Leaving the vacuum for a moment, I went to the front door. The lobby was made of windows and I stood in it, cupping my hands and peering outside at the empty parking lot and the darkened factories across the street. I felt like a sitting duck, like I would have no idea if someone was watching me. I would have no idea if they were planning something.

I left the vacuuming unfinished and walked to the back of the office section where there was a locker room, which led into the factory where my dad was supposed to be cleaning. It was so big back there that I couldn’t see my dad or hear him. There were massive ceilings and rows of machines, all turned off and quiet.
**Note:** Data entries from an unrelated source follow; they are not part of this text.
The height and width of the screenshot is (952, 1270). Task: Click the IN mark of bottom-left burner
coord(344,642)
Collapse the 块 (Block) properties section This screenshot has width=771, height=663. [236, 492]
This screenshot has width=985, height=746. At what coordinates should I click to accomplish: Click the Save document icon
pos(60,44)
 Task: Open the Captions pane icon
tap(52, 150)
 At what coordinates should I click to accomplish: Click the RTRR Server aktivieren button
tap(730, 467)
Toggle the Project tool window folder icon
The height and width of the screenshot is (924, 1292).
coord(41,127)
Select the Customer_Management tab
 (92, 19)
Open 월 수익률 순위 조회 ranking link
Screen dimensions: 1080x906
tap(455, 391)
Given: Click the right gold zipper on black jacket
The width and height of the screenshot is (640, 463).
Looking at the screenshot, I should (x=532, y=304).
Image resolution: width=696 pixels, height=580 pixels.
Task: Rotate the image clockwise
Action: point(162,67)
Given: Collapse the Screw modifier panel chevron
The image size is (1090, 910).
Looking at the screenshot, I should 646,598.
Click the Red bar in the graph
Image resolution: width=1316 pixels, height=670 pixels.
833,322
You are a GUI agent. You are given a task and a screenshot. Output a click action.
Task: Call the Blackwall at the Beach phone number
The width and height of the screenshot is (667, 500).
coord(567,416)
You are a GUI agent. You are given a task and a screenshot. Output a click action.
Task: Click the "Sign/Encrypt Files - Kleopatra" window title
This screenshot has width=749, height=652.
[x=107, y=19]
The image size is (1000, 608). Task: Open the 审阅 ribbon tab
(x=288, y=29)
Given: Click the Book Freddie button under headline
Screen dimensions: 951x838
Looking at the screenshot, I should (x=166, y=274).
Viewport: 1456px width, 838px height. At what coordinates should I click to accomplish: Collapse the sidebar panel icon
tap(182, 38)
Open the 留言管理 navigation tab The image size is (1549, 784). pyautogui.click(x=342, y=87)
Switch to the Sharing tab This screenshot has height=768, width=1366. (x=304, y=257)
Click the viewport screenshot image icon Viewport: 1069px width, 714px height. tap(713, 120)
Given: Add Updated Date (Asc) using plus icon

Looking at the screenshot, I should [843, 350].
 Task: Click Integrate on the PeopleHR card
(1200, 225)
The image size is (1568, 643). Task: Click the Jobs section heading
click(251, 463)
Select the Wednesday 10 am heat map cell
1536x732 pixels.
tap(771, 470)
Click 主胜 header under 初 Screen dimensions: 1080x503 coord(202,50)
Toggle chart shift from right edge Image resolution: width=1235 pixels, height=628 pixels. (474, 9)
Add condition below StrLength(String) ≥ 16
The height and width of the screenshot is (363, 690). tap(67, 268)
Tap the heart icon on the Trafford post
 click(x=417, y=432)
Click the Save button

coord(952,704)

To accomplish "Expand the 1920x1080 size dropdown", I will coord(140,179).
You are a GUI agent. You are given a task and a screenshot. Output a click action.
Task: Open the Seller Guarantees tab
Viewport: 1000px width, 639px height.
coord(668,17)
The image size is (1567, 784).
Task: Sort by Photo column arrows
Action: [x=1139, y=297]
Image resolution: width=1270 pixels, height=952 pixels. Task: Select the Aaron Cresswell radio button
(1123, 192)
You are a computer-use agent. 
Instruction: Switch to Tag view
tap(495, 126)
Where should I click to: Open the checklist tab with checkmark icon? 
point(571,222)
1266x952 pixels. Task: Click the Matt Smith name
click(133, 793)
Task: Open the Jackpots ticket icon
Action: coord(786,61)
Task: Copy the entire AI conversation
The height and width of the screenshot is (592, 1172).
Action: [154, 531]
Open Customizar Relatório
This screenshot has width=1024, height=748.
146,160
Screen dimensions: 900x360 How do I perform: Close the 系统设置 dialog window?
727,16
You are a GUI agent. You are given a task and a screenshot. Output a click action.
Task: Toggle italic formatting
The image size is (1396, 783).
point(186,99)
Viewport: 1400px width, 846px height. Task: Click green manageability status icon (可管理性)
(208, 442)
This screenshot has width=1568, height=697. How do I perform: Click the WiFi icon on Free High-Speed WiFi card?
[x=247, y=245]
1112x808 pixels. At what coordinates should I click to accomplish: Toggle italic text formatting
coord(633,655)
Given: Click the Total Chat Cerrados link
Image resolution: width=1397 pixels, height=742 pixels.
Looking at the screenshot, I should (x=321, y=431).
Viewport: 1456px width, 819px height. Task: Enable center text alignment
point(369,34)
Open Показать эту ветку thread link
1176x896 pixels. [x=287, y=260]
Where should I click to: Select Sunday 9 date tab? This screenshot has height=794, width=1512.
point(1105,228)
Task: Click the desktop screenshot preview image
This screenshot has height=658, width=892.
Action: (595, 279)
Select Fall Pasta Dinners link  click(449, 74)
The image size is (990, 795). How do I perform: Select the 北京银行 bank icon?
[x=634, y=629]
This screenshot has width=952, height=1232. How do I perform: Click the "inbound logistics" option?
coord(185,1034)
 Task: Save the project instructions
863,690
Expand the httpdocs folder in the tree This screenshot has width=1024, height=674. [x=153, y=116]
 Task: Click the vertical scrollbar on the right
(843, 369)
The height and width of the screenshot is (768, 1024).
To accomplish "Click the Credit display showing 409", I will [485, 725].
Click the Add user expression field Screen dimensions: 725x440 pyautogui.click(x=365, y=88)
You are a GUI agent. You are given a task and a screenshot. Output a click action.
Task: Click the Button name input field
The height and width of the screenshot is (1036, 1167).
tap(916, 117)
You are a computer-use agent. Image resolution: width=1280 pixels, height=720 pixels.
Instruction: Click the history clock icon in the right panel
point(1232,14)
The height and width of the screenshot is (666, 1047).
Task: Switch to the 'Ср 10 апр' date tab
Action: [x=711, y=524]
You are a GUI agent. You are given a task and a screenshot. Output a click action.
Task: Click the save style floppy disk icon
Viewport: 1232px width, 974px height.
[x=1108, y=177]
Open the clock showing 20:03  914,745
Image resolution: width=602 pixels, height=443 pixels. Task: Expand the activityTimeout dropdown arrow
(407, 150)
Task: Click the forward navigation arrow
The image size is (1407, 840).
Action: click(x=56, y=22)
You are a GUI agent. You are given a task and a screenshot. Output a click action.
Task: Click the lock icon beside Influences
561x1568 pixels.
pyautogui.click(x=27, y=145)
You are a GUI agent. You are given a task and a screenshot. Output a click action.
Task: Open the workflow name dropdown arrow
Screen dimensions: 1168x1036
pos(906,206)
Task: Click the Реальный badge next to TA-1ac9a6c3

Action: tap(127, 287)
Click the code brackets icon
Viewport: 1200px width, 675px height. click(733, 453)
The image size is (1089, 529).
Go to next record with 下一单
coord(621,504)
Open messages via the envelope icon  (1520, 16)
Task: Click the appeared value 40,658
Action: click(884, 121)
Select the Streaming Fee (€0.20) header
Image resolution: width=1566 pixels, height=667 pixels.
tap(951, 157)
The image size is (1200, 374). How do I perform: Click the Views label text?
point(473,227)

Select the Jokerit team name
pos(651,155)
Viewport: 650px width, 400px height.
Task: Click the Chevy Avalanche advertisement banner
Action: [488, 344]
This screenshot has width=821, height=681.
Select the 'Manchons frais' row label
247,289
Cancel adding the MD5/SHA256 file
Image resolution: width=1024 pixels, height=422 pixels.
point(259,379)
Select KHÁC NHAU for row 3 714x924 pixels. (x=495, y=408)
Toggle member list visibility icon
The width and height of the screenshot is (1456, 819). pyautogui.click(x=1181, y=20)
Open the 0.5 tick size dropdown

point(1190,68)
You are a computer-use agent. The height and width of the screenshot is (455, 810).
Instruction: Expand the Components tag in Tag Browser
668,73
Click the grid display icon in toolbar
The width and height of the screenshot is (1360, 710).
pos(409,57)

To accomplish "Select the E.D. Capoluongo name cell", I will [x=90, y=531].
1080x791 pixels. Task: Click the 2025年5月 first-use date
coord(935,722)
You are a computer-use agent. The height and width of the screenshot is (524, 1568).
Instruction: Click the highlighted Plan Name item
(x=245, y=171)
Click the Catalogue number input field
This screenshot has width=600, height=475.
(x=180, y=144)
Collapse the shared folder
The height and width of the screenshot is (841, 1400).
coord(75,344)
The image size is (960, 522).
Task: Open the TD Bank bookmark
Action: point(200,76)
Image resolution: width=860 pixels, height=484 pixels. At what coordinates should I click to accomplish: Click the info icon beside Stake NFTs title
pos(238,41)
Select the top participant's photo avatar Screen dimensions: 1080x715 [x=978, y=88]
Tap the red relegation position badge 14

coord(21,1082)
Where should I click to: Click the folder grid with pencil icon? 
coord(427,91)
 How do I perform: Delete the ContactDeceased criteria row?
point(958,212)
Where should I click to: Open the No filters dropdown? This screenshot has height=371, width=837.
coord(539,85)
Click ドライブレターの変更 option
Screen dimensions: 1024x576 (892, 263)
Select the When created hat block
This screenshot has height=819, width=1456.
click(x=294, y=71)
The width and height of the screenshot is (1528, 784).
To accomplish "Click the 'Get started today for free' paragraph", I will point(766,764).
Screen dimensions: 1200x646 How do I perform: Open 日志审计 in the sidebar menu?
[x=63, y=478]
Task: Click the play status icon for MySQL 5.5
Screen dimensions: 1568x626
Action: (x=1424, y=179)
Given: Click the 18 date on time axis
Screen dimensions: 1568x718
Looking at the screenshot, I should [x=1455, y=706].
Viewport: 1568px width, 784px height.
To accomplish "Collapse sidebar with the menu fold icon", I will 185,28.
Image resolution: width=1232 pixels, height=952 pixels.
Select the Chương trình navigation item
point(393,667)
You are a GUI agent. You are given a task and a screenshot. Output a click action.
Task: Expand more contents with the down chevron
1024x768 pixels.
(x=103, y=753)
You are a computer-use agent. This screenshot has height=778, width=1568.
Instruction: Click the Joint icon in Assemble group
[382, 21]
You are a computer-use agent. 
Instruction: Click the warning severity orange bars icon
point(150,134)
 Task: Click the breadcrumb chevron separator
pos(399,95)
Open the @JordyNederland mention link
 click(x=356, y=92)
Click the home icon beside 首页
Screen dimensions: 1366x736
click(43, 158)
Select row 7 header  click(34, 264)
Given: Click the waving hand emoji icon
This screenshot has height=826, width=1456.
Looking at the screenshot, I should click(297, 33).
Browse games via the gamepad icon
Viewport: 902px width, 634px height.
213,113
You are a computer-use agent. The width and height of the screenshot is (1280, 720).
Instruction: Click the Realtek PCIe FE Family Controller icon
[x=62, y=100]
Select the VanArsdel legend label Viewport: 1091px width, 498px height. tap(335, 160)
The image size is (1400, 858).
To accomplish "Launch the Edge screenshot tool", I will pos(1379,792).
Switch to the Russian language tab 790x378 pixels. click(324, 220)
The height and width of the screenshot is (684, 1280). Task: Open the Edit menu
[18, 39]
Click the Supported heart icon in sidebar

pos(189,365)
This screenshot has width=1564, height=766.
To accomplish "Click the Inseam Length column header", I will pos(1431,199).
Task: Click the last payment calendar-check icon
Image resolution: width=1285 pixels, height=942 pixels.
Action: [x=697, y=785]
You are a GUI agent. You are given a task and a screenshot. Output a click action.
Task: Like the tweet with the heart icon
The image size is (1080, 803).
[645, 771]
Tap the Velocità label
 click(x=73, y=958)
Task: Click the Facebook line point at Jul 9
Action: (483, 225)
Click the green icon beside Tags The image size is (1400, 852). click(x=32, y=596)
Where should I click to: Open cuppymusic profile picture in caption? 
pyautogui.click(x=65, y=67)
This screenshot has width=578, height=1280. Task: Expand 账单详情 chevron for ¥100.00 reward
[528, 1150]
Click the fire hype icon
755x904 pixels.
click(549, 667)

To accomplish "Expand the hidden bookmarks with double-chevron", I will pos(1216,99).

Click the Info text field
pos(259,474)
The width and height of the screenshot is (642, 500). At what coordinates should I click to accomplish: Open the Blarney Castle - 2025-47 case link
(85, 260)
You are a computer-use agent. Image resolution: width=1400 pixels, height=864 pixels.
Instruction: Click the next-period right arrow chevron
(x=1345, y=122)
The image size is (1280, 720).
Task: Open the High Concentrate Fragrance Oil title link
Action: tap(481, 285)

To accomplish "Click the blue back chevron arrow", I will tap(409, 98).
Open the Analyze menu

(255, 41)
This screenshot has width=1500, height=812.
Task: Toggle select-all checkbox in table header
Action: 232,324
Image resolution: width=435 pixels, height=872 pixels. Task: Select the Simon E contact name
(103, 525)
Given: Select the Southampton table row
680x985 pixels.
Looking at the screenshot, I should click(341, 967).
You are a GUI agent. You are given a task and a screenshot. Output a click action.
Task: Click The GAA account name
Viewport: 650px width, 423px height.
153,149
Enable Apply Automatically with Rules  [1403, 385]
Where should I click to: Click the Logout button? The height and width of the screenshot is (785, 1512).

“Dad?” I said, not very loud, but my voice filled up the room. Then, when it completely diffused and was gone, everything was quiet again. But it wasn’t really quiet, because I was scared.

At night, an empty factory is like the middle of the ocean. There is a roar, even though all the machines are off. There is a roar because of the bigness and because of the danger. And because it’s peculiar to find yourself there, when all the workers have gone home, when the lights are only half on. Even the parking lot is empty. Even the whole industrial park. If you stop what you’re doing and keep perfectly still, but let your eyes travel up to the ceiling of the factory that it seems like nobody could ever reach in their lifetime, then the roar is deafening.

© Emily Thomas Mani
[This piece was selected by Sarah Broderick. Read Emily’s interview]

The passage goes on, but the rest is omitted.